#### Passage to read:
────────────────

This talk is part of the NLP Seminar Series.

STACL: Simultaneous Translation with Integrated Anticipation and Controllable Latency

Liang Huang, Baidu Research / Oregon State University
Date: 11:00 pm - 12:00 pm, Jan 10 2019
Venue: Room 104, Gates Computer Science Building

Abstract

Simultaneous translation, which translates sentences before they are finished, is useful in many scenarios but is notoriously difficult due to word-order differences. While the conventional seq-to-seq framework is only suitable for full-sentence translation, we propose a novel prefix-to-prefix framework for simultaneous translation that seamlessly integrates anticipation and translation. Within this framework, we present a very simple yet surprisingly effective “wait-k” model trained to generate the target sentence concurrently with the source sentence, but always k words behind, for any given k. We also formulate a new latency metric that addresses the deficiencies of previous ones. Experiments show our strategy achieves low latency and reasonable quality (compared to full-sentence translation) on 4 directions: Chinese<->English and German<->English.

This technique has been successfully deployed to simultaneously translate Chinese speeches into English subtitles at the 2018 Baidu World Conference. It has also been covered by numerous media reports:

https://simultrans-demo.github.io/

Bio

Liang Huang is Principal Scientist at Baidu Research USA and Assistant Professor (on leave) at Oregon State University. He received his PhD from the University of Pennsylvania in 2008 (under the late Aravind Joshi) and BS from Shanghai Jiao Tong University in 2003. He has been a research scientist at Google, a research assistant professor at USC/ISI, an assistant professor at CUNY, a part-time research scientist at IBM, and an assistant professor at Oregon State University. He is a leading expert in natural language processing (NLP), where he is known for his work on fast algorithms and provable theory in parsing, machine translation, and structured prediction. Dr. Huang also works on applying the same linear-time algorithms he developed for parsing to computational structural biology. He received a Best Paper Award at ACL 2008, a Best Paper Honorable Mention at EMNLP 2016, several best paper nominations (ACL 2007, EMNLP 2008, ACL 2010, and SIGMOD 2018), two Google Faculty Research Awards (2010 and 2013), a Yahoo! Faculty Research Award (2015), and a University Teaching Prize at Penn (2005). The NLP group he runs at Oregon State University ranks 15th on csrankings.org. He also enjoys teaching algorithms and co-authored a best-selling textbook in China on algorithms for programming contests.

────────────────

#### Data:
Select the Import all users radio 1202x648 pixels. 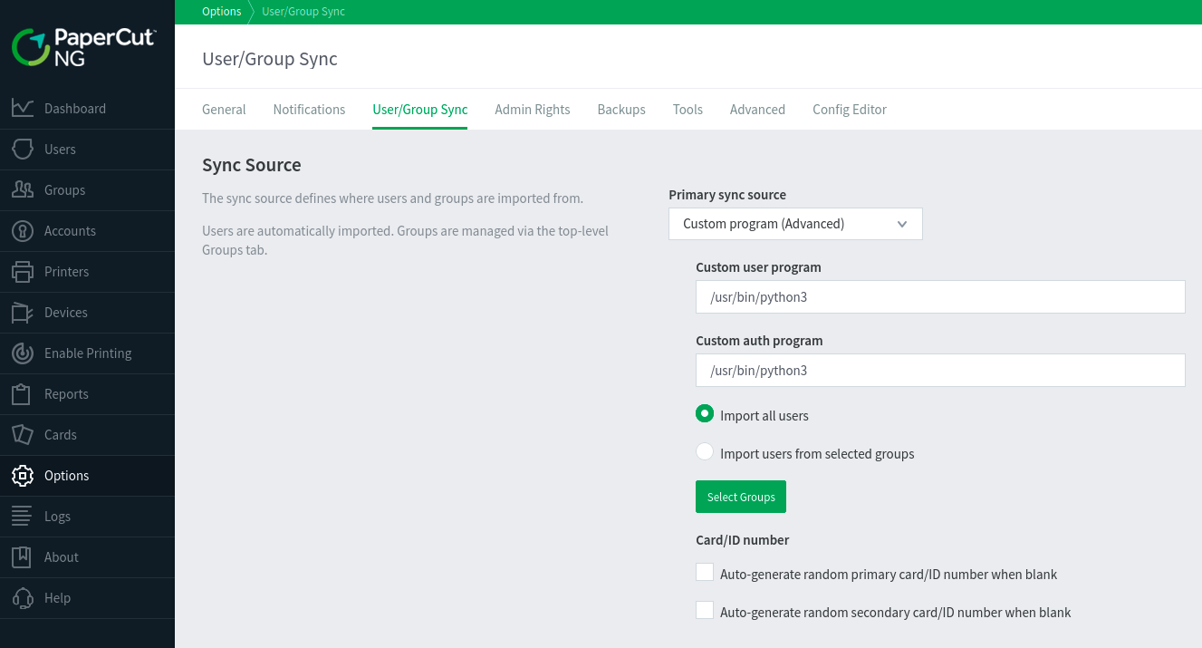coord(705,414)
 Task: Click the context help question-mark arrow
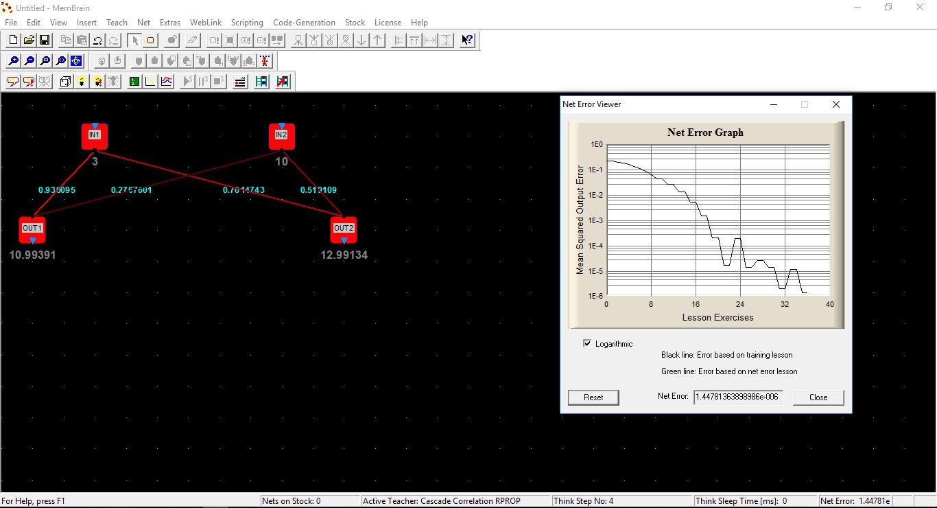(x=467, y=41)
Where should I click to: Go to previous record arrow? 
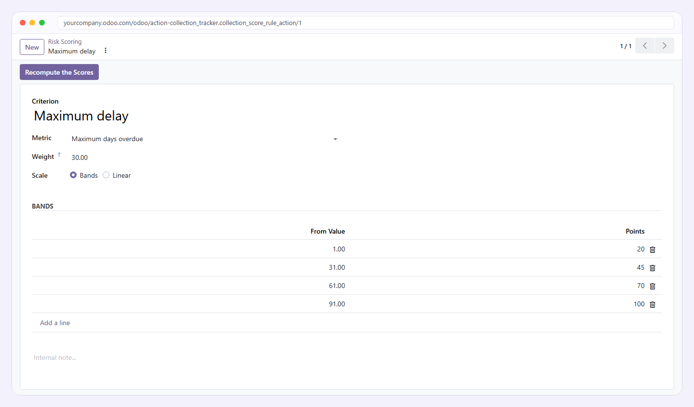click(645, 46)
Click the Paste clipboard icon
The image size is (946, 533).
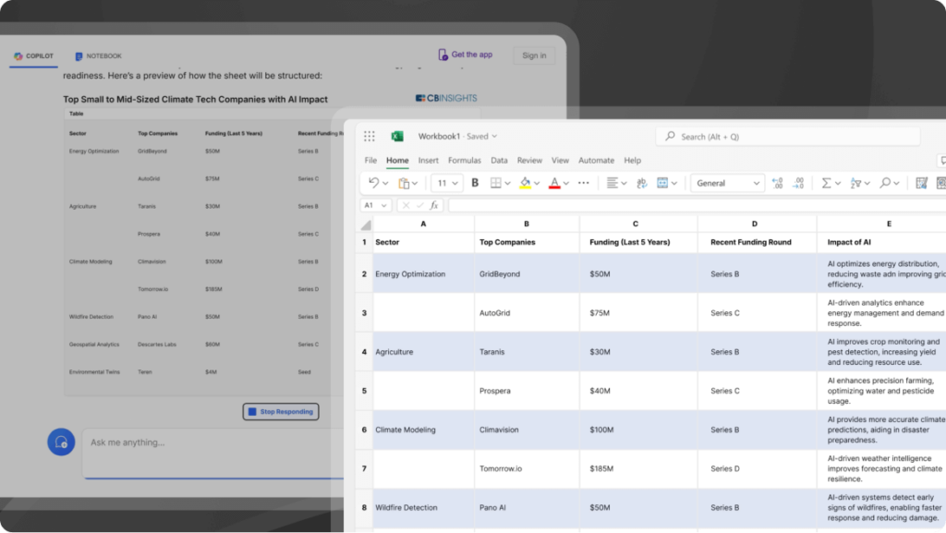(404, 183)
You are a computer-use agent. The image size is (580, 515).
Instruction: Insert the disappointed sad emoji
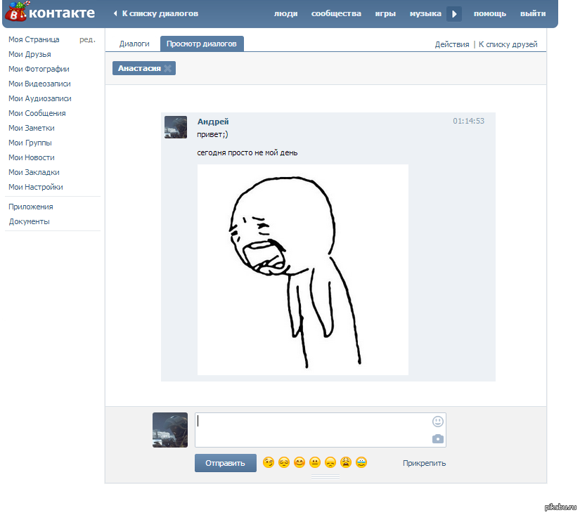330,462
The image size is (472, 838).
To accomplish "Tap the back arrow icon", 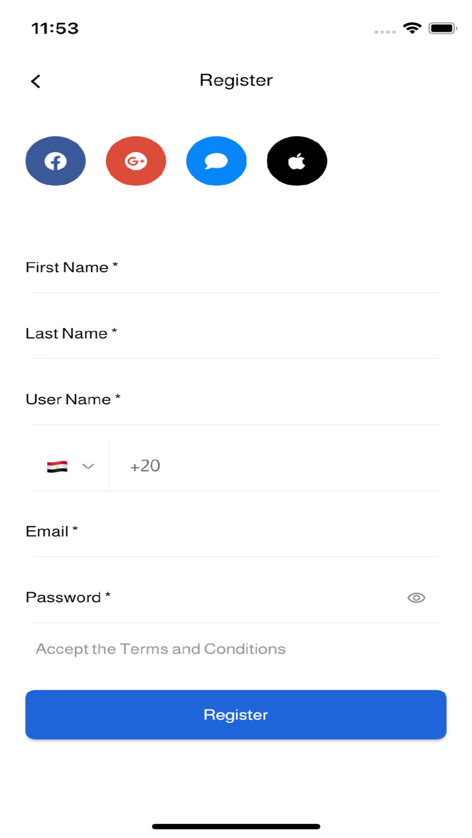I will (36, 82).
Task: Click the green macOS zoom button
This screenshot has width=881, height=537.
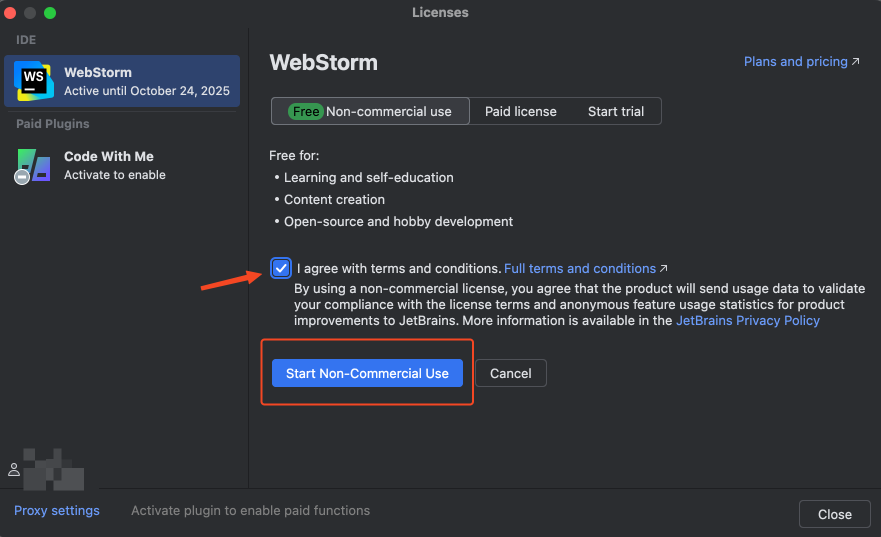Action: 50,13
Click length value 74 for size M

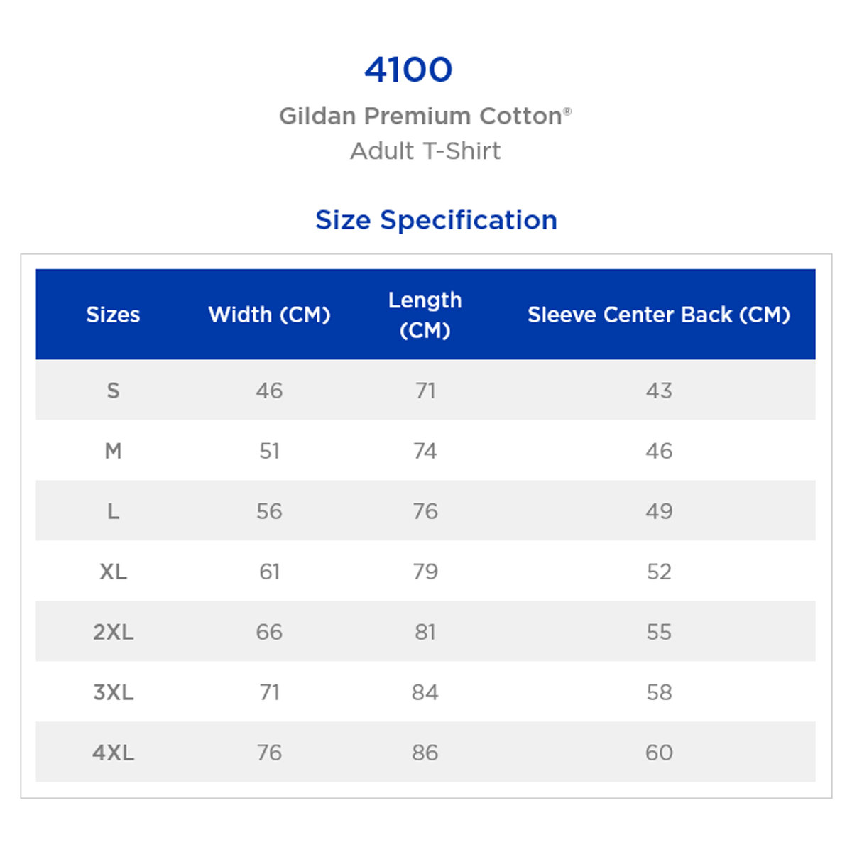point(425,451)
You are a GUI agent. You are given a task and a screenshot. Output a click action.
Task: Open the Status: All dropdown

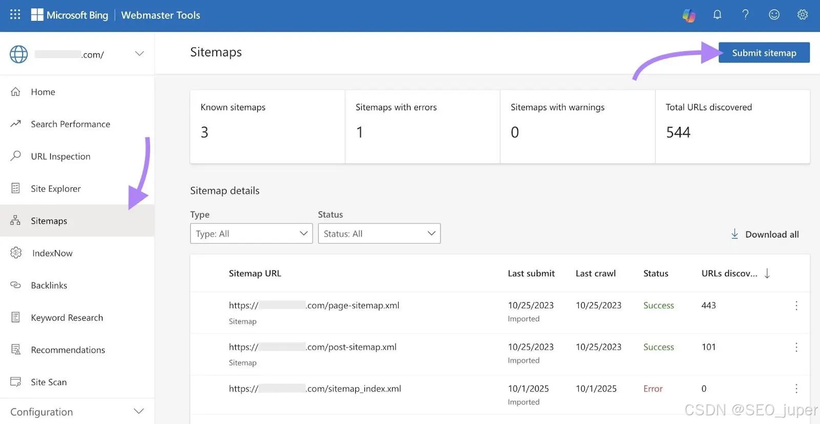[379, 234]
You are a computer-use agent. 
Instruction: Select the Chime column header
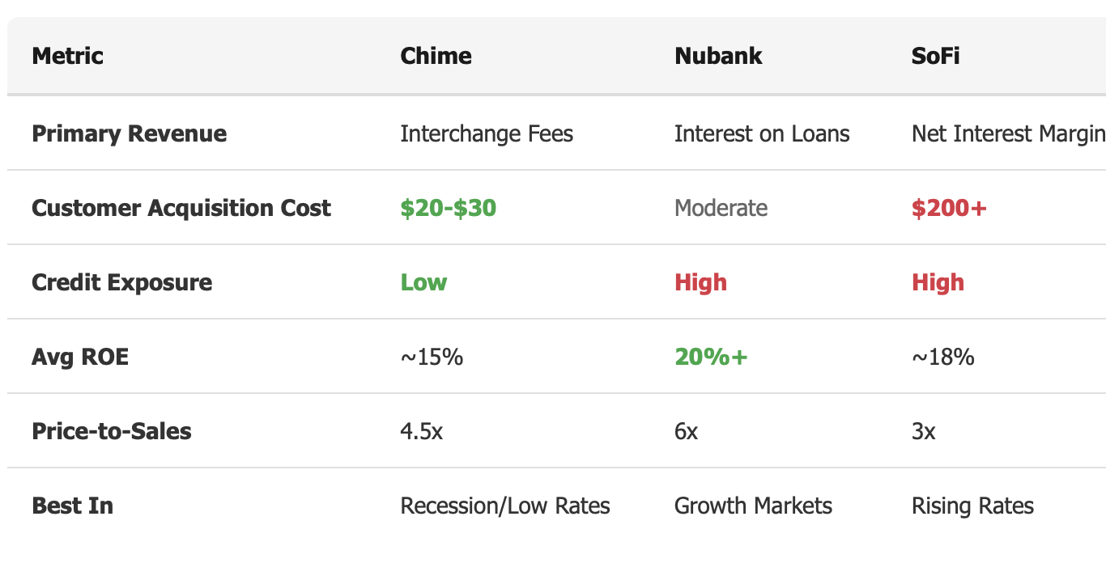pos(436,56)
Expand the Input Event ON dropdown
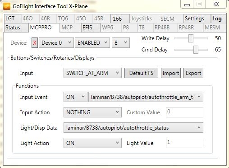The width and height of the screenshot is (229, 168). (75, 97)
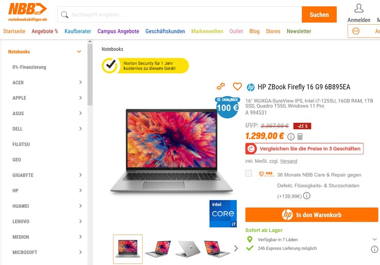Click the Anmelden user account icon
380x265 pixels.
click(359, 8)
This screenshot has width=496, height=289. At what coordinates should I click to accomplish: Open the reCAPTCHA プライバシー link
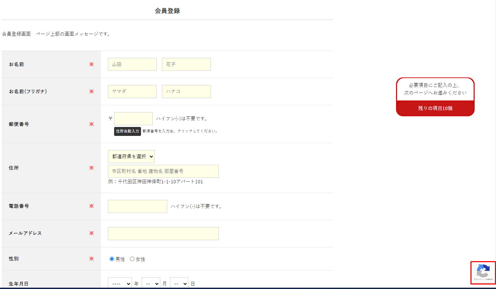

────────────────

#### What this task involves:
Duplicate the part of the seminar announcement that starts at "Simultaneous translation, which" and ends at "Chinese<->English and German<->English.".

#### Answer space:
Simultaneous translation, which translates sentences before they are finished, is useful in many scenarios but is notoriously difficult due to word-order differences. While the conventional seq-to-seq framework is only suitable for full-sentence translation, we propose a novel prefix-to-prefix framework for simultaneous translation that seamlessly integrates anticipation and translation. Within this framework, we present a very simple yet surprisingly effective “wait-k” model trained to generate the target sentence concurrently with the source sentence, but always k words behind, for any given k. We also formulate a new latency metric that addresses the deficiencies of previous ones. Experiments show our strategy achieves low latency and reasonable quality (compared to full-sentence translation) on 4 directions: Chinese<->English and German<->English.